Keogh is a distinguished professor and Ross Family Chair in the Department of Computer Science and Engineering. He specializes in time series data mining, finding patterns, regularities, and outliers in massive datasets. Time series data is produced by industrial and medical devices, and increasingly by automobiles and even personal wearable tech and smartphones. He developed some of the most commonly used definitions, algorithms and data representations used in time series data mining.
These contributions include SAX, PAA, Time Series Shapelets, Time Series Motifs, the LBkeogh lower bound, and the Matrix Profile. These ideas have been used by thousands of academic, industrial, and scientific researchers worldwide, including NASA’s Jet Propulsion Laboratory, which uses Keogh’s ideas to find anomalies in observations of the magnetosphere collected by the Cassini spacecraft in orbit around Saturn.
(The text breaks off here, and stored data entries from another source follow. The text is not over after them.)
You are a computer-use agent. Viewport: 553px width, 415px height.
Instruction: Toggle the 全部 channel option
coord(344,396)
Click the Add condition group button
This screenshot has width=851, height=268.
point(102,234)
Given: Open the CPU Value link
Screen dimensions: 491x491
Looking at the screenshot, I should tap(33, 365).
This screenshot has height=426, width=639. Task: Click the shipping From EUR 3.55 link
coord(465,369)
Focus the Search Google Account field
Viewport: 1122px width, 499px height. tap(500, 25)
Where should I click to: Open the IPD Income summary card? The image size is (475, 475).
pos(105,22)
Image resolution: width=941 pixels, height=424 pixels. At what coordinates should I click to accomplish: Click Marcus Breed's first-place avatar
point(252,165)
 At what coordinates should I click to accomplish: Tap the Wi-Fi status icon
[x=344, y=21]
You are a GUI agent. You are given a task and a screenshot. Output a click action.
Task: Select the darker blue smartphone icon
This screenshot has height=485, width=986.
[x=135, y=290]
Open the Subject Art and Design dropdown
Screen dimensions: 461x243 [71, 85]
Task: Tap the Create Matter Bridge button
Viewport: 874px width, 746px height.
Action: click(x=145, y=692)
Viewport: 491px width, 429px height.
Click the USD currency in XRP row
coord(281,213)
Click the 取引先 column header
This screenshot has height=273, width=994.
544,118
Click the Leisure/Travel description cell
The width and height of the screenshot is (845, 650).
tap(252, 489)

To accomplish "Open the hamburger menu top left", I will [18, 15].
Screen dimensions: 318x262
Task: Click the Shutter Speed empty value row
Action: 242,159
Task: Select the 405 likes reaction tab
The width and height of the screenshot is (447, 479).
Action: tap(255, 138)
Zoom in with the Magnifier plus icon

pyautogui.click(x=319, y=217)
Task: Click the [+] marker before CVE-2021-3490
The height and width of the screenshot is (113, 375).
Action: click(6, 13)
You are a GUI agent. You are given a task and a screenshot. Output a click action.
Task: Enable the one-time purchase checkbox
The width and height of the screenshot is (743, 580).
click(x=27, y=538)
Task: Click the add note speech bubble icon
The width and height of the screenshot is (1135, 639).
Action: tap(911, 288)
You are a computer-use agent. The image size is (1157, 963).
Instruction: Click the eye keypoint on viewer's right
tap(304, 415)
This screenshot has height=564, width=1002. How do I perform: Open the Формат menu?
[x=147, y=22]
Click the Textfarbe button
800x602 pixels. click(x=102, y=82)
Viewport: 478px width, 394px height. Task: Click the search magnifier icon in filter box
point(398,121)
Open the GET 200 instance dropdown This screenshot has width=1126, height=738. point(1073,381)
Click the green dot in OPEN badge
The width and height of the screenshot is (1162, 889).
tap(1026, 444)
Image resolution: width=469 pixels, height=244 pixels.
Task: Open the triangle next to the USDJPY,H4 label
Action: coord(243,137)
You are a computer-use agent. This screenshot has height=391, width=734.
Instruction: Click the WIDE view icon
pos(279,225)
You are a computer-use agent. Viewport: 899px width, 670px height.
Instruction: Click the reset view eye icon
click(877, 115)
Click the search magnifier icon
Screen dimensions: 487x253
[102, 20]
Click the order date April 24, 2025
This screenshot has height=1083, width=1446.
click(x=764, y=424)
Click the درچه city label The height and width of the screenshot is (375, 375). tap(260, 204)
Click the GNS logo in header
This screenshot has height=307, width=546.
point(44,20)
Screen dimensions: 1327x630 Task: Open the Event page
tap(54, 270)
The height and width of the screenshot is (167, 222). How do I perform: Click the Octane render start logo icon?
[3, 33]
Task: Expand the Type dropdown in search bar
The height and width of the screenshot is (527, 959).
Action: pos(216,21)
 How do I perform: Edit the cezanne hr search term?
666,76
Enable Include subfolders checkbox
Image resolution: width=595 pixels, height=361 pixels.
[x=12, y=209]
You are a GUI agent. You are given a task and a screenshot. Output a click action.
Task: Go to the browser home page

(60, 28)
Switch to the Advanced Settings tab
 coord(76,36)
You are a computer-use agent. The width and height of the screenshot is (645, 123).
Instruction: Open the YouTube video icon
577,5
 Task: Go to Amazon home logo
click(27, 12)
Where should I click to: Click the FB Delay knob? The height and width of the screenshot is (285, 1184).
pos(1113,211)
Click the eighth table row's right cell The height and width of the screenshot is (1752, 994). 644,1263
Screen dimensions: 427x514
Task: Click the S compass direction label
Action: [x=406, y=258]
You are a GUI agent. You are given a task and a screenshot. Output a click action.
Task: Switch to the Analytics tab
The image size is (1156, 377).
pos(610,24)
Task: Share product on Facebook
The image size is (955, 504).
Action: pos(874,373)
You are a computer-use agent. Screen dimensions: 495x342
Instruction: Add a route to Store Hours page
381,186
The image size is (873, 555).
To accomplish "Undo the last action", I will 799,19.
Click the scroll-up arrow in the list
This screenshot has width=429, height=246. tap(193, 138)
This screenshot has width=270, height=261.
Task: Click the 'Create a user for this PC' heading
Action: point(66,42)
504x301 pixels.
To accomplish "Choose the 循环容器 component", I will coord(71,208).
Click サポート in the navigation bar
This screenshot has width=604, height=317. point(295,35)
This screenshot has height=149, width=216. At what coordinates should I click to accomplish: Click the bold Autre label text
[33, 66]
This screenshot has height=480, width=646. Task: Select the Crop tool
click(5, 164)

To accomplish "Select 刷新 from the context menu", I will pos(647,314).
Keogh is also known for his work in computational entomology, using data mining to solve problems in agricultural and medical entomology. Some of this work has culminated in co-founding FarmSense, a startup that uses digital sensors and novel classification algorithms to inform growers about harmful insect pests in their fields.
“I am grateful for the UCR environment that allowed me to do the research that was honored,” said Keogh. “The ICDM conference is my favorite venue—I have published 42 papers there—and so this award means a lot to me. Thanks to the awards committee for recognizing the work of my lab.”
The IEEE International Conference on Data Mining series is the world’s premier research conference in data mining. It provides an international forum for presentation of original research results, as well as to exchange and share innovative, practical development experiences. The conference covers all aspects of data mining, including algorithms, software and systems, and applications. In addition, ICDM draws researchers and application developers from a wide range of data mining-related areas such as statistics, machine learning, pattern recognition, databases and data warehousing, data visualization, knowledge-based systems, and high-performance computing.